What's the sanest way to handle translation and localization of dynamic lists?
Let's say I've queried the database, and got a list ["Foos", "Bars", "Bazes"]
. Let's also assume the list always contain at least two items - I'll be sure to use a different translation for the single-item case.
What should I do if I need a phrase like "We have a wide choice of Foos, Bars and Bazes in our code"? (assuming that list items are dynamic so I can't just pre-translate all the possible permutations, and need to do things at runtime.)
I see at least the following issues:
I need to inflect all the items to the correct form (are there languages where different forms are required depending on the position in the list?)
Different locales may have drastically different rules how to join items.
- E.g. CJK locales need "、" instead of ",".
- And AFAIK in Chinese there will be "及" or "和" - depending on the full phrase - before the last item, so I guess there's some ambiguity with translating "and".
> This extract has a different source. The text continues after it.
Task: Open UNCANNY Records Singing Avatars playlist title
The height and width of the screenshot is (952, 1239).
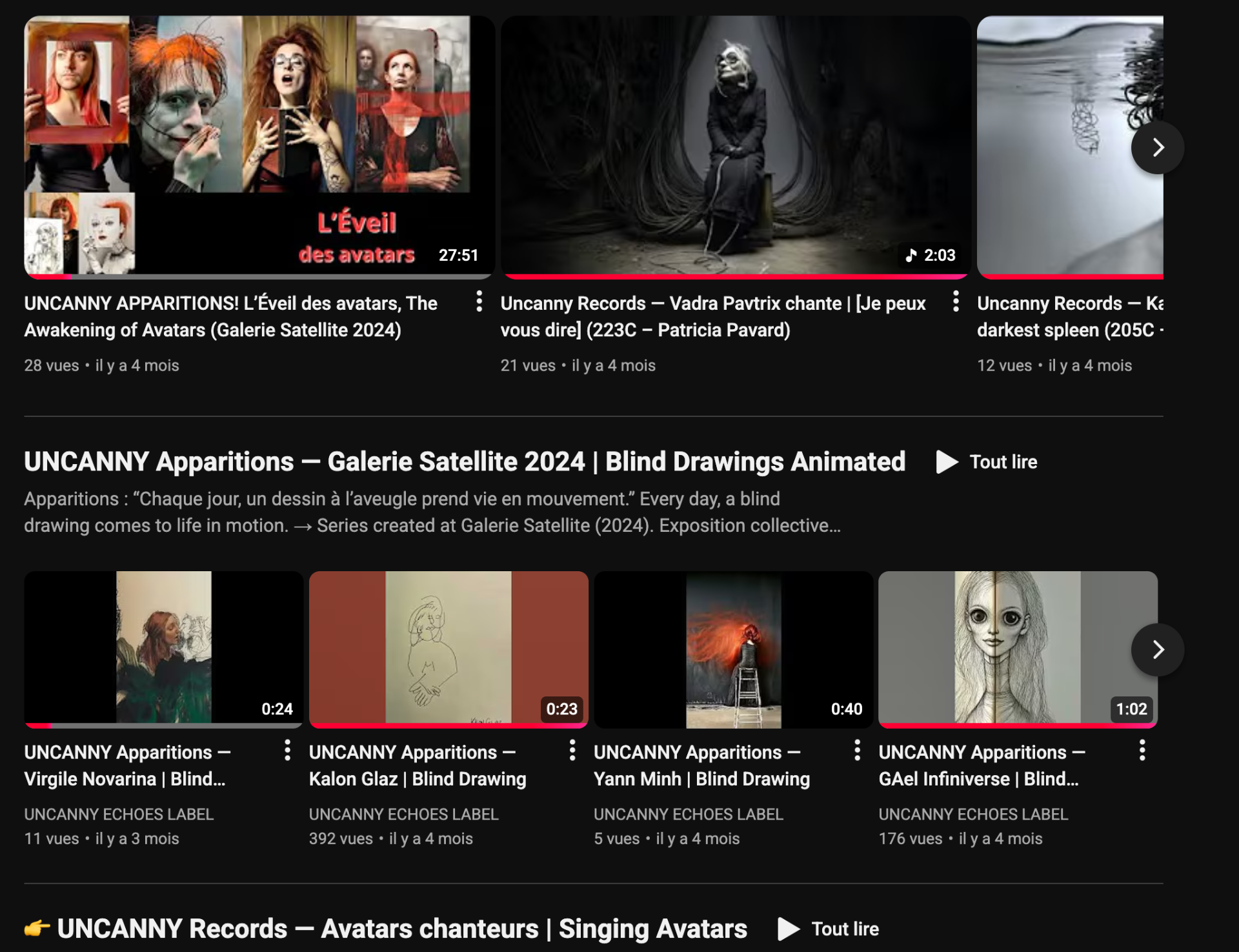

- And, as I've read, some languages may avoid punctuation like it's used in English, but have other concepts instead, e.g. Arabic translator may prefer use "و" before every item (although they also have commas, "،"). Not sure if true or not - I don't know Arabic, just saw it mentioned.
My problem is, I don't even know what tooling may help me here. I don't have any particular programming language requirements, although Python or JavaScript would be the best. But I guess I can run just about anything, as I can probably build a l10n microservice and query it from my project.
I've used GNU gettext before I've encountered this, but I haven't found anything that would help me in its APIs and data formats. The best I can imagine is _("We have a wide choice of %s in our code", list_text)
and generate list_text
using some DIY hacks. I'm not sure XLIFF format has anything like this as well. I've found i18n-list-generator
on npm but it's way too simplicistic.
Have anyone dealt with something like this? What did you do? Is there any library out there that handles this - so I can take a look at its API and learn how it does things?